Madison spills over with investment. A modern research park a few miles from the campus is about to welcome another tenant. The 40,000-student university, with the stiffest entrance requirements in the system, is the flagship of the 160,000-student network. An annual survey of US universities and colleges by US News and World Report ranks UW-Madison 35th in the country and among the top ten public universities. Its good health has not wavered despite state funding having been clawed back to about 30 per cent of its total budget.

Madison could have struck out separately from the state system of mostly comprehensive universities. But in 1971, the state coerced the four UW campuses to fall in with the teacher training colleges and de facto vocational schools and return some decision-making powers to the UW system. Many faculty resented the move, and it still rankles.

David Musolf, a former student and now secretary of Madison's faculty senate, offers some reasons why many still dislike the system. Claims of reducing infrastructure costs and pooling resources mean little to the university because areas such as payroll programmes and other top-heavy infrastructure costs are usually developed first, he says. "We could always carry our own water, but now we have to go through the system." He believes the administration depends on Madison more than Madison depends on it.

Also, Madison is already part of other groupings of universities, mostly like-minded and research-intensive, with their own sharing of distance education and information technology resources.
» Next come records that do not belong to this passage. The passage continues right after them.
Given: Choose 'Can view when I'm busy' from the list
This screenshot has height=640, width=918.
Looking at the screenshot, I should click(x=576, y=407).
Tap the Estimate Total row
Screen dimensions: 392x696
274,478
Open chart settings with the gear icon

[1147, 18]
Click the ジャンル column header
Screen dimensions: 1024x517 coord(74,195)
UW was incorporated in 1848, four years after Wisconsin became a state. Now the system has 13 four-year and 13 two-year universities that offer every type of education to a population of just under 5 million. Duplication has been curtailed, with over two-thirds of all majors available only in one campus.

For Harvey Kaye, professor of social change and development at UW-Green Bay, entering the system took the shine off his small interdisciplinary college. Another Green Bay professor, Jeff Entwhistle, believes not enough is being made of the university's small size - one of his students told him recently that his theatre history class, with 125 students, was only his third smallest class. Green Bay has been trying to reduce its 22:1 student:teacher ratio with a liberal initiative that the system recently endorsed but government has yet to pass into the budget.
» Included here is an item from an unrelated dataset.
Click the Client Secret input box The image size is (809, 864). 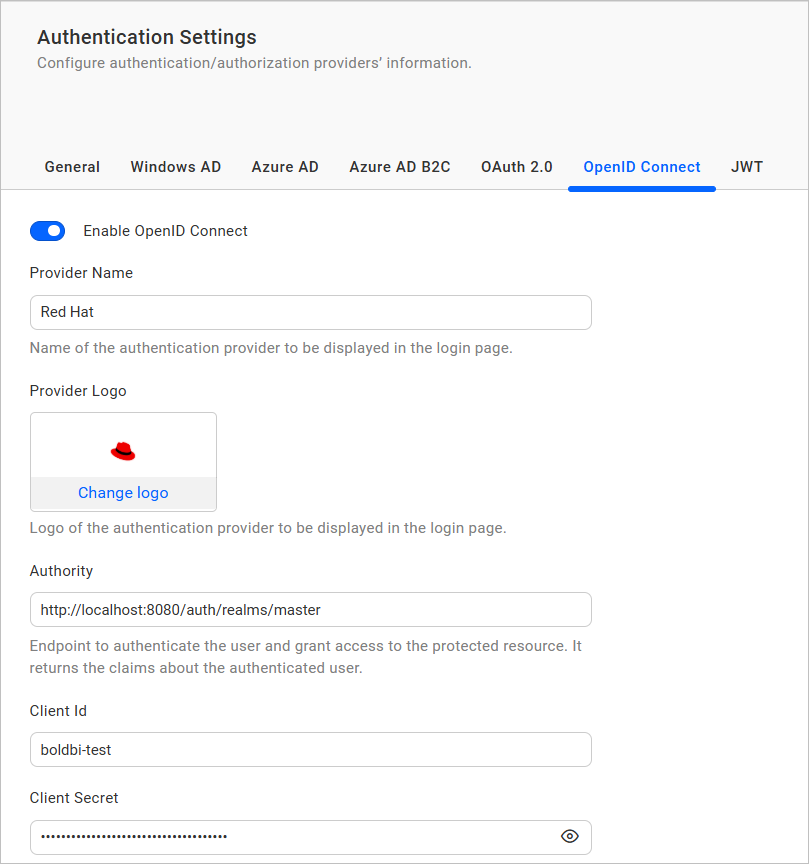click(300, 837)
Provost Howard Cohen says Green Bay works better in a system that has been able to coordinate the things a small university could not. Green Bay is leading a distance-education bachelor of nursing programme among five UW campuses.

The Wisconsin public seems to be benefiting from the system. The state ranks above the national averages for state enrolments of high school graduates (33 per cent) and of freshmen going on to the same UW institution for their second year (78.7 per cent). But the area of non-traditional students has declined in the past decade.

Cliff Conrad, professor of higher education at Madison, cites three reasons for Wisconsin's success: a history of offering higher education to a broad spectrum; regents who followed an educational, not a corporate, agenda; and a buoyant economy in the early 1990s. He also highlights the move to act on diversifying institutions' missions, which has made UW-Milwaukee the best-defined urban university he has ever seen.

The British group left Wisconsin impressed by a system that grants small universities a voice but less inspired by the slow pace inherent in a state structure. Still, the model may need more glue to keep all parts intact. In the state governor's budget proposal late last month, the system received only a third of what it had sought. It will have enough to cover additional infrastructure costs such as maintenance and debt payment but little for those things that can keep access high on one campus while ratios stay low on another.

Administrators in Madison may oversee a system that is being tuned into internationally, but their focus is no doubt on events nearer home.